__ЧТО ТРЕБУЕТСЯ__. Перепишите без изменений строки записей начиная со строки, где есть «Task: Select the Editorial board heading», и заканчивая строкой, где есть «(x=260, y=69)», включая обе.
*-*-*
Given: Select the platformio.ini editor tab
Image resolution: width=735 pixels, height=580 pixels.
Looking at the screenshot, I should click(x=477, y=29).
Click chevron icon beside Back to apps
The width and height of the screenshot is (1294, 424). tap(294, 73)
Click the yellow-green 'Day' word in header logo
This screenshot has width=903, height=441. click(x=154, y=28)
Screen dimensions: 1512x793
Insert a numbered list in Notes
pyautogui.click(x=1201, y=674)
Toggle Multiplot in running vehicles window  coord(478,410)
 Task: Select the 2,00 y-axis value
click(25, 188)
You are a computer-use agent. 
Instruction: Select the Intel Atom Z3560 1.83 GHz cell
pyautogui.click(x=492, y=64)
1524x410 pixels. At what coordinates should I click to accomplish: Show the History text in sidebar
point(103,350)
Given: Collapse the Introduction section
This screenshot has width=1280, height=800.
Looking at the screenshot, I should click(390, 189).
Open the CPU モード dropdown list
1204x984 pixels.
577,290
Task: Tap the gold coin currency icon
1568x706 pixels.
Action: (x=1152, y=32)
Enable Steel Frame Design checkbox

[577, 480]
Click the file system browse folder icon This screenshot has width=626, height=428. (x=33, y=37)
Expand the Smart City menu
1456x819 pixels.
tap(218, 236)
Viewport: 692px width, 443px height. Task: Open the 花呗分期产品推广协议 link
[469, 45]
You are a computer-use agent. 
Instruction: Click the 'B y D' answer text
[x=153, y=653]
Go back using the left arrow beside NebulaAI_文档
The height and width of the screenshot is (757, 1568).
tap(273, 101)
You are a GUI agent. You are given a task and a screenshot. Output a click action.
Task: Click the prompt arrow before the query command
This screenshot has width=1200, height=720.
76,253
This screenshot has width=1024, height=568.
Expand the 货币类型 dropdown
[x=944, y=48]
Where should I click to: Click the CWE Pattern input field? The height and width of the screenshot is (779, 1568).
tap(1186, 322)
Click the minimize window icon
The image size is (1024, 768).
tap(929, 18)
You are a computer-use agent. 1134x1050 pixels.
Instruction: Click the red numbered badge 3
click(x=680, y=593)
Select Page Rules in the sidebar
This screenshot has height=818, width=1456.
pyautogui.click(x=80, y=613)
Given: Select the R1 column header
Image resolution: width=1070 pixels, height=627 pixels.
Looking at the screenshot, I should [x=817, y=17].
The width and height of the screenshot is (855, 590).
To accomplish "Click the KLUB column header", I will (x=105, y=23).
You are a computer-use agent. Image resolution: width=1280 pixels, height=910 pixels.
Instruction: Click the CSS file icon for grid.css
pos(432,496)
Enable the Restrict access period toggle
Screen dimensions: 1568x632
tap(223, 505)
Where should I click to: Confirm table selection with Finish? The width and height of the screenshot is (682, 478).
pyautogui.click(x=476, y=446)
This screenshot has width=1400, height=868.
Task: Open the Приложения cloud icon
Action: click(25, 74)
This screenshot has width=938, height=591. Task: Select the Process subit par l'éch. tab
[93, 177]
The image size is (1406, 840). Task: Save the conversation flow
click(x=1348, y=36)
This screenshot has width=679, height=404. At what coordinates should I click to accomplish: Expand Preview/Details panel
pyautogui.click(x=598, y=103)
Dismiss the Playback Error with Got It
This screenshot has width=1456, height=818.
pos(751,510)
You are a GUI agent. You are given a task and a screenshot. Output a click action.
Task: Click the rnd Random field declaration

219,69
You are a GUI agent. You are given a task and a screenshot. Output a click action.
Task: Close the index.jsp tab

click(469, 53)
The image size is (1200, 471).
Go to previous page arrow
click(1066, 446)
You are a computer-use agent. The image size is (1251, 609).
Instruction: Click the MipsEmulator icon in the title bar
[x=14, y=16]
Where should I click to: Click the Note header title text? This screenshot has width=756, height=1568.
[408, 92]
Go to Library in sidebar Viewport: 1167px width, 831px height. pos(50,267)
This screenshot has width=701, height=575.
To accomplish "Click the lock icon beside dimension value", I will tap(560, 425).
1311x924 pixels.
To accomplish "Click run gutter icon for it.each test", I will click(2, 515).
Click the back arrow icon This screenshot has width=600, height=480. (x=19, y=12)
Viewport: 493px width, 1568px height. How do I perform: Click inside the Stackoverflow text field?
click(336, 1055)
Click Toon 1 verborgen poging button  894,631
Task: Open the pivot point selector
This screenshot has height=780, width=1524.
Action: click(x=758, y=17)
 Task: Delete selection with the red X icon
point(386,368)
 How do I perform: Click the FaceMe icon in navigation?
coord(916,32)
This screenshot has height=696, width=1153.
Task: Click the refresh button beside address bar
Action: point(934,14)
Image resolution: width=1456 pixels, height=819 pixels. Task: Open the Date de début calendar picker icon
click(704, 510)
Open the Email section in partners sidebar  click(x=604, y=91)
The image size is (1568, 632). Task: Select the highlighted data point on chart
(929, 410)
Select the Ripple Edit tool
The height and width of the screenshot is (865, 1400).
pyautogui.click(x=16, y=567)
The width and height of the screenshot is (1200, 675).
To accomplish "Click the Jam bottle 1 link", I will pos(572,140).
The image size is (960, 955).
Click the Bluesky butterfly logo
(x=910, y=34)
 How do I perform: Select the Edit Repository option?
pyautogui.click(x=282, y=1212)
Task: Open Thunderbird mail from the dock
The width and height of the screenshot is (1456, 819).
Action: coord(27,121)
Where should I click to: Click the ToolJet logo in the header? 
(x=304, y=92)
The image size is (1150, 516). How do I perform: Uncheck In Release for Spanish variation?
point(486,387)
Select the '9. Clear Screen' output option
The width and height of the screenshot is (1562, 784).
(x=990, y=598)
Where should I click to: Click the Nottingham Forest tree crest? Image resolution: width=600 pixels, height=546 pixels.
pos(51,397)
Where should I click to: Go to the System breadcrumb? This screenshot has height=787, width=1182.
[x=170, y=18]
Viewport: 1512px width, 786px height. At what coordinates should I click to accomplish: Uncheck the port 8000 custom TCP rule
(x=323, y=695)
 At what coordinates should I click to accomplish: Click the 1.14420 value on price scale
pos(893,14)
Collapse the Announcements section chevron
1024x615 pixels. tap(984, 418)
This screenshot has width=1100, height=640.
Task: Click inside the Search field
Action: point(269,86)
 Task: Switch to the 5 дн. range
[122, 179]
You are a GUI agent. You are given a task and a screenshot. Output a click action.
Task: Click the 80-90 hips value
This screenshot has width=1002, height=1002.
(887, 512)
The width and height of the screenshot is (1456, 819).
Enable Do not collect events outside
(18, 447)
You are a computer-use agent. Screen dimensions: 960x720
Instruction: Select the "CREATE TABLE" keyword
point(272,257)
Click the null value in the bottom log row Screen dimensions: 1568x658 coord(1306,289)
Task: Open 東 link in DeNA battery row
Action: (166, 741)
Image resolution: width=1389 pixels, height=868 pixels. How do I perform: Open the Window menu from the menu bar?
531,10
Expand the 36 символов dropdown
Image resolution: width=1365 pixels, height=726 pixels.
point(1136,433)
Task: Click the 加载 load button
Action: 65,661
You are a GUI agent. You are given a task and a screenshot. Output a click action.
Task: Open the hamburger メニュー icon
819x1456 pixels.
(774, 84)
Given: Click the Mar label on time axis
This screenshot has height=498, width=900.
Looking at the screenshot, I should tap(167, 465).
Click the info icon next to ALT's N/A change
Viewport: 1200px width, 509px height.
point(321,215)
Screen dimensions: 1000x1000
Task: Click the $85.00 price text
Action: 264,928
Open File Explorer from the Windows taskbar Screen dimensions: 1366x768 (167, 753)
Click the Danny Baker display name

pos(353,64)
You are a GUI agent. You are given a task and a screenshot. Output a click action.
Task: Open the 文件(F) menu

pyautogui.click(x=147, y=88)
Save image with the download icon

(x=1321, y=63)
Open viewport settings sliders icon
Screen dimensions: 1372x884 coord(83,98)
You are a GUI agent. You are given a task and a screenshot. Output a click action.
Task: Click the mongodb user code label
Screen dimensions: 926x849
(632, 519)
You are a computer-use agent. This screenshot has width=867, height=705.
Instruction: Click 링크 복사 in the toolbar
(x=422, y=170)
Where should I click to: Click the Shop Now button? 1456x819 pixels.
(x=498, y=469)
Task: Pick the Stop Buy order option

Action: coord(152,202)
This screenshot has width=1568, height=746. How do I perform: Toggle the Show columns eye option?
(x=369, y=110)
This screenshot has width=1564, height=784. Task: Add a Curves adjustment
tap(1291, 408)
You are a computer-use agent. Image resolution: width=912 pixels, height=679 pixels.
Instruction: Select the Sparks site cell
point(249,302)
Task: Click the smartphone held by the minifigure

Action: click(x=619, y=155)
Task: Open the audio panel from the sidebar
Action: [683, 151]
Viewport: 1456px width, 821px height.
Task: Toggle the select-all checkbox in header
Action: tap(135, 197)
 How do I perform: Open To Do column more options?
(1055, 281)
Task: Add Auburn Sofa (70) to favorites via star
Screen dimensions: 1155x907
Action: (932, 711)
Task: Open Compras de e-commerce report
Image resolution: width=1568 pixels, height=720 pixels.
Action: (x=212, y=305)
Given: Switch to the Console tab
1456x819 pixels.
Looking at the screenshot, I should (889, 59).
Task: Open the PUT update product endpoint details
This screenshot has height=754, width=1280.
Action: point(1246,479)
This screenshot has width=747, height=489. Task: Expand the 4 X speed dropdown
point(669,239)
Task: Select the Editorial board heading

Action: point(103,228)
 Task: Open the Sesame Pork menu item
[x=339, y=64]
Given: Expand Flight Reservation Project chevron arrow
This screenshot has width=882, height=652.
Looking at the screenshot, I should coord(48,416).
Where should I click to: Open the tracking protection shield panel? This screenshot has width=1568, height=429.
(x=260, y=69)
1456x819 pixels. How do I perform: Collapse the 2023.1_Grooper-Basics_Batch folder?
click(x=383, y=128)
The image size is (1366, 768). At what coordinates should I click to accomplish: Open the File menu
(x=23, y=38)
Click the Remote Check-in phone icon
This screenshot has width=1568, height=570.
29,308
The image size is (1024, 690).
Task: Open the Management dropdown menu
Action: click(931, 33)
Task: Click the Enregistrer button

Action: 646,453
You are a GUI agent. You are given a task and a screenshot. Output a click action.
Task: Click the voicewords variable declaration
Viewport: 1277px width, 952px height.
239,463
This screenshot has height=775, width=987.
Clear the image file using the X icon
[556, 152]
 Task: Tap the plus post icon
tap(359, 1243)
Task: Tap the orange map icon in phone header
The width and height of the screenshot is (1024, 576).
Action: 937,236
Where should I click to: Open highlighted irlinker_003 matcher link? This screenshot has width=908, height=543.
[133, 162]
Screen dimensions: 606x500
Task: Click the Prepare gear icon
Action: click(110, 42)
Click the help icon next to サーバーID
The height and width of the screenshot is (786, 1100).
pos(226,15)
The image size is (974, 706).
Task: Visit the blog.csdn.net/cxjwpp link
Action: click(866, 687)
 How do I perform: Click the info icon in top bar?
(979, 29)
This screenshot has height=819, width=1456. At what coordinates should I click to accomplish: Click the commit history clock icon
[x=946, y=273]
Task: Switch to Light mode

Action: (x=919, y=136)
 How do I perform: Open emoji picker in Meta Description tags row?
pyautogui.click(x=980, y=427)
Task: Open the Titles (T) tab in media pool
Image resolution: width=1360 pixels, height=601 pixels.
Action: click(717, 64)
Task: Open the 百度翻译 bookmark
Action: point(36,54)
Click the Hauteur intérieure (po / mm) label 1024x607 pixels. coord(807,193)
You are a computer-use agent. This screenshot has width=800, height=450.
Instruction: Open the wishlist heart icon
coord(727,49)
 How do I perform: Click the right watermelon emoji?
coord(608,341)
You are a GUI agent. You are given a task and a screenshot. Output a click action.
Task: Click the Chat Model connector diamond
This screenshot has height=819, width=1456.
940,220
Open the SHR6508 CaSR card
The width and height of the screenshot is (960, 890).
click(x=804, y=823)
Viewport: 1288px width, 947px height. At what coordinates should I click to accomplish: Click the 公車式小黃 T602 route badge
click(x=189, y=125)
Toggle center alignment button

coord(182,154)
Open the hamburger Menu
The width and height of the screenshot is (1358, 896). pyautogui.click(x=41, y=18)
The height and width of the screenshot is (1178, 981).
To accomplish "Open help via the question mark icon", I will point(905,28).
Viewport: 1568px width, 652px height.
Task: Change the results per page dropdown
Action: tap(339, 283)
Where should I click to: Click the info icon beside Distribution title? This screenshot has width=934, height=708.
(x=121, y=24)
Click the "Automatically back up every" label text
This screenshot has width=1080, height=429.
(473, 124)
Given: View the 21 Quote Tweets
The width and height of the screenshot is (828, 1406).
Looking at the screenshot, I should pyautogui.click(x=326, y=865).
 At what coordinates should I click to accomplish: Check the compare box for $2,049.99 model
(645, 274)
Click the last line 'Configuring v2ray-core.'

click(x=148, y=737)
*-*-*
__РЕЗУЛЬТАТ ЗАДАНИЯ__.
Task: Select the Editorial board heading

Action: point(103,228)
 Task: Open the Sesame Pork menu item
[x=339, y=64]
Given: Expand Flight Reservation Project chevron arrow
This screenshot has width=882, height=652.
Looking at the screenshot, I should coord(48,416).
Where should I click to: Open the tracking protection shield panel? This screenshot has width=1568, height=429.
(x=260, y=69)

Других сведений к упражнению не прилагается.